The good: He has had nine double-doubles (10 or more points and rebounds in a game), which is more than any UConn freshman ever, including Emeka Okafor, who had seven. Drummond broke out in flashes, especially against Syracuse, the best team that UConn has played.
The not-so-good: Drummond, who averaged 10.2 points, has yet to develop the post moves that would make him a consistent scoring threat. The coaches are trying to teach him how to seal off his defender and move to the basket, for instance.
What is the best thing Andre Drummond does for his team?

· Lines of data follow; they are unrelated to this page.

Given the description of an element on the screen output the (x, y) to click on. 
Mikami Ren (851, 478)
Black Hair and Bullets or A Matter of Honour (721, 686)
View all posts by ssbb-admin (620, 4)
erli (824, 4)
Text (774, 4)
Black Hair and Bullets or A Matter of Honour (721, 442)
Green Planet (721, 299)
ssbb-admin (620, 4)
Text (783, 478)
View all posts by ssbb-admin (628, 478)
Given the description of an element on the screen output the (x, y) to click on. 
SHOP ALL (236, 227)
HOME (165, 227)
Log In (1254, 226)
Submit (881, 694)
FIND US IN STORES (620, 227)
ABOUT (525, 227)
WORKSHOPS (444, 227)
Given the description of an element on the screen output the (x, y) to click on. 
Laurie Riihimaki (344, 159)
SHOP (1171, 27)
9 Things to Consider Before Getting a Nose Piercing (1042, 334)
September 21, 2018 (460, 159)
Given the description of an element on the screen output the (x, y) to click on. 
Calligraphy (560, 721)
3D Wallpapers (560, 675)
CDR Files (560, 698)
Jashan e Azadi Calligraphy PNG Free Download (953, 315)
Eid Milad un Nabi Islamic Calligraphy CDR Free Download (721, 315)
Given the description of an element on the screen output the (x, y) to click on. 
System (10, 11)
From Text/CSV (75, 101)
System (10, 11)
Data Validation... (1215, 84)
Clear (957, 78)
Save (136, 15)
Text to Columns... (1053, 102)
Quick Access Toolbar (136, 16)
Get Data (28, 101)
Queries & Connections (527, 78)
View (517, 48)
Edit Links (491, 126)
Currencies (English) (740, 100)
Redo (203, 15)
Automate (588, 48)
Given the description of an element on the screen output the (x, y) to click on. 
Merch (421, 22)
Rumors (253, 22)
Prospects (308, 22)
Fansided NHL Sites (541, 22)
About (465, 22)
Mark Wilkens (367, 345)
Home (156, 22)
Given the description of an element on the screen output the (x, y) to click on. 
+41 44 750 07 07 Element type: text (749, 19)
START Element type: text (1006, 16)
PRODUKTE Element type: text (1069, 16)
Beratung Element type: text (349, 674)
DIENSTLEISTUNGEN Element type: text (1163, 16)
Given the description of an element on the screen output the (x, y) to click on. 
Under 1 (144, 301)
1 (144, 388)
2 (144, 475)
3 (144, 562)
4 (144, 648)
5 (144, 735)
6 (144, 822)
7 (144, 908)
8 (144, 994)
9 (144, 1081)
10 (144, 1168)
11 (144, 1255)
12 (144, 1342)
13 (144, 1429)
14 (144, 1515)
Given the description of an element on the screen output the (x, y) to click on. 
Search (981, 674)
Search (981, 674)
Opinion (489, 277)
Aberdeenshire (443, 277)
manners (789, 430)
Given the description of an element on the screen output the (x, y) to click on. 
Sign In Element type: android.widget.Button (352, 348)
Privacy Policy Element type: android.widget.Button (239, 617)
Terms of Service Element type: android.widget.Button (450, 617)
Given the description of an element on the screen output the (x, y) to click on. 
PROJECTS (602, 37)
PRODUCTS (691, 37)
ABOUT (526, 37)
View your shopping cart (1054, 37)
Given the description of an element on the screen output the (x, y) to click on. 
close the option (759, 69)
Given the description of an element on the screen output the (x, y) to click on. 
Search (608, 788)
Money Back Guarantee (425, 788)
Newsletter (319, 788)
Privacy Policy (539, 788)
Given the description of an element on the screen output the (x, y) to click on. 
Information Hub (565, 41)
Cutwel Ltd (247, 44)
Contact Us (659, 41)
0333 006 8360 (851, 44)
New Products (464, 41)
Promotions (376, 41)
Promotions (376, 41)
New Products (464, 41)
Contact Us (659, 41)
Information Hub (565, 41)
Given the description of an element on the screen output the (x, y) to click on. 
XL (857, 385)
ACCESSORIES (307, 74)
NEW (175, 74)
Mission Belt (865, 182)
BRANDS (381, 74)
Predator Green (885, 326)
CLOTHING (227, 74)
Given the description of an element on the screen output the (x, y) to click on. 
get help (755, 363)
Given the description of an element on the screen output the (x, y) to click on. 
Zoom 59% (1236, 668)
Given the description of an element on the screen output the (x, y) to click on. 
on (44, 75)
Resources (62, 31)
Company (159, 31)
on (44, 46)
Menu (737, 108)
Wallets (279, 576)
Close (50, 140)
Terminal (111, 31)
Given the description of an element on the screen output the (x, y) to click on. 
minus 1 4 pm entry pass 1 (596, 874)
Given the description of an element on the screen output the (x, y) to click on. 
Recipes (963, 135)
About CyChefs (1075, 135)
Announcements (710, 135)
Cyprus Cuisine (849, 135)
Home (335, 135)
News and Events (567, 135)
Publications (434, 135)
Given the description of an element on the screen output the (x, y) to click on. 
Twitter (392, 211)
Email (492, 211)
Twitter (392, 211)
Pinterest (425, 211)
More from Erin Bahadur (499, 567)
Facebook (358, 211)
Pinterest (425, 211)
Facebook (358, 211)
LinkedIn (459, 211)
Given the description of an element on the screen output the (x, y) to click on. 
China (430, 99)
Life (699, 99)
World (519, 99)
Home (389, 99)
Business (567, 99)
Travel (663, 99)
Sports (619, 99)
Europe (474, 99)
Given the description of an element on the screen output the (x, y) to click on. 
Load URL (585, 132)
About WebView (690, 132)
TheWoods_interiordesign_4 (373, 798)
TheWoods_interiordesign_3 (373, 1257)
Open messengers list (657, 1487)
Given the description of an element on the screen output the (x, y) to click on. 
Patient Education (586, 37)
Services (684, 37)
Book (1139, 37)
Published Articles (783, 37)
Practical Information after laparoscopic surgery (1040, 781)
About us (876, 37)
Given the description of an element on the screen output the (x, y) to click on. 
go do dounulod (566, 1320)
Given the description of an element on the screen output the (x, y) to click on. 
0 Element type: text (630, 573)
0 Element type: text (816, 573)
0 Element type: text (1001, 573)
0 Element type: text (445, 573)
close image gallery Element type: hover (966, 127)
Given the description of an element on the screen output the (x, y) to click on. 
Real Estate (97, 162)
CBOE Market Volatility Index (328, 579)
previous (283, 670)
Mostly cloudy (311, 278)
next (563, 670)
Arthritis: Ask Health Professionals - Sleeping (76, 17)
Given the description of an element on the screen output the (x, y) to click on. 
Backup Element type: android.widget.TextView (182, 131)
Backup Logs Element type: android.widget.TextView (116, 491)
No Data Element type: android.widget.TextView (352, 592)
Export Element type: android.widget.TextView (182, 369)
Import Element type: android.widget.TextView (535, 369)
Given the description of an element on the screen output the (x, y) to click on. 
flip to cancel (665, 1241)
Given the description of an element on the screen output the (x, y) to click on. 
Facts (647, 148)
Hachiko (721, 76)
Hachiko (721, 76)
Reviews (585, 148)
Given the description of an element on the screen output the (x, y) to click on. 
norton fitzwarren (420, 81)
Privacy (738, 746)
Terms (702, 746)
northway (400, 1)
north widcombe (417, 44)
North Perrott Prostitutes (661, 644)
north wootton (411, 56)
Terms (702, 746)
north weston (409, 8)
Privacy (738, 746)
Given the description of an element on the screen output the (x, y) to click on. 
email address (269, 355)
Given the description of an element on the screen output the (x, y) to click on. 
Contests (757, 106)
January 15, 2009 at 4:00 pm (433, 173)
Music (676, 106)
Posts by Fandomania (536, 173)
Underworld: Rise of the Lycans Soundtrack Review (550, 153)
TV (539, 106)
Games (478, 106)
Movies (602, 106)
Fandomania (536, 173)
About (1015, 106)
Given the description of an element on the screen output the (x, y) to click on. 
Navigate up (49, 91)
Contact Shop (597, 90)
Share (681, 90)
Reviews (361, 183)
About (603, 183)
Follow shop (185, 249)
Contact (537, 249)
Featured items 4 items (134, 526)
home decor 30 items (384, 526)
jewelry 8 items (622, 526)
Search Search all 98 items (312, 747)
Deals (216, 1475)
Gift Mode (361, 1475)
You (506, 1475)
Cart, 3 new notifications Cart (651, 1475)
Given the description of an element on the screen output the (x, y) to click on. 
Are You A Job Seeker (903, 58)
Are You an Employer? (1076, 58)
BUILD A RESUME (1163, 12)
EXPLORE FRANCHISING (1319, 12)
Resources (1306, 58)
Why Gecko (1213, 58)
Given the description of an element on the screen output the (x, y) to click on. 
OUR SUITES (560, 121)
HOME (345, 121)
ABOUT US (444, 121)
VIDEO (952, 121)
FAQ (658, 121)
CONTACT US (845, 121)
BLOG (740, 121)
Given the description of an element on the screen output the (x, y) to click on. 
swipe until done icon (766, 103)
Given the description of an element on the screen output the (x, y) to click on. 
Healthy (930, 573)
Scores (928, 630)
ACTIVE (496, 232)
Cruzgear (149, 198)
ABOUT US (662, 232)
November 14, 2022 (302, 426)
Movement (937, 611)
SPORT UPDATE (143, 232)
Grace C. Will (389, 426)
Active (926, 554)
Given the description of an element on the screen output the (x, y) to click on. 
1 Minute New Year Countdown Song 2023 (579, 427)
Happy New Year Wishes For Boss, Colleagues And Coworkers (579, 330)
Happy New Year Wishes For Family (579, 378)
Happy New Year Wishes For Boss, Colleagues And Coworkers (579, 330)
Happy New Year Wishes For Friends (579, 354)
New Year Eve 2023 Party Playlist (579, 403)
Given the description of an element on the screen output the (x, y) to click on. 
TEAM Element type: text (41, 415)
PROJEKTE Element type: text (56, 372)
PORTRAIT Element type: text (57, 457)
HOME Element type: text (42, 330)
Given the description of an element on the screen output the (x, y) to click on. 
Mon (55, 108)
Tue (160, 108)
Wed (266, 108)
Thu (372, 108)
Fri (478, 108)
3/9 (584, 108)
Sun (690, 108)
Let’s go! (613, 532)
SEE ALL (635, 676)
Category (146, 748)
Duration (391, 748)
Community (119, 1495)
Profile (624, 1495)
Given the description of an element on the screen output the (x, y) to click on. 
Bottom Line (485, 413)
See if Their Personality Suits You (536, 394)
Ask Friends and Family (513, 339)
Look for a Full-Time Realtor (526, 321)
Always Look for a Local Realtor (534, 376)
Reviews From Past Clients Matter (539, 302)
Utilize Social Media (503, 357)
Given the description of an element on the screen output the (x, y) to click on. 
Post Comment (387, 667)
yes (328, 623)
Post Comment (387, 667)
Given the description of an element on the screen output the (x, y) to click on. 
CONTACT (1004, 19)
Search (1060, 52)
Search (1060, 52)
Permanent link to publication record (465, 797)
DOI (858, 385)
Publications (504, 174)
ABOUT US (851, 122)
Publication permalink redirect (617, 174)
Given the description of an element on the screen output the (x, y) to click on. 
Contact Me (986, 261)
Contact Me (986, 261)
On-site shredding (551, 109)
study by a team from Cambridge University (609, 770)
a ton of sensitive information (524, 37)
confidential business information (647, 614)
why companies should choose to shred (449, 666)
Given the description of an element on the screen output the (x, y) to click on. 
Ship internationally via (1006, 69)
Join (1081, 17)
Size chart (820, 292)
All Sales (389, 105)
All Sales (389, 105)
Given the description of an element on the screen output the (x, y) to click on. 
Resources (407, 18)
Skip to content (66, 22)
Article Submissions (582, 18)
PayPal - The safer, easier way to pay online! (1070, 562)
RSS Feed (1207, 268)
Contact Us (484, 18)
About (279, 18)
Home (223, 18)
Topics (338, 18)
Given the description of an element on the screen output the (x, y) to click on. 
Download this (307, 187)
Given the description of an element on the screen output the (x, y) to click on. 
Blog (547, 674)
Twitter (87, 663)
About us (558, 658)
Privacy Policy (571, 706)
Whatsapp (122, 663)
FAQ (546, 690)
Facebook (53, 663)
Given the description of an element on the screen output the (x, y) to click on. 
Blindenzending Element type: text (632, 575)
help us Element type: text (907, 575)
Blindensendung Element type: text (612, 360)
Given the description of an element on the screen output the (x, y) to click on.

The best thing Andre Drummond brings to any team right now is his freaky athleticism. He has a ways to go before he’s a well-rounded player, but right now Drummond will give you incredible quickness for a 7-footer and tremendous leaping ability; he also proved to be a very capable Jim Calhoun shot-blocker (that is, he’ll challenge anything near the rim while avoiding fouls and he’s quite good at weak-side help). All of that made Drummond an excellent college big-man defender. There were also times this year where Drummond would stride into a passing lane for a steal at the top of the key, leading to a fast-break dunk, and in those moments, Drummond looked like a seven-foot guard. He’s very much a “toolsy” (to borrow a baseball term) player right this second, but he had flashes that were absolutely breathtaking.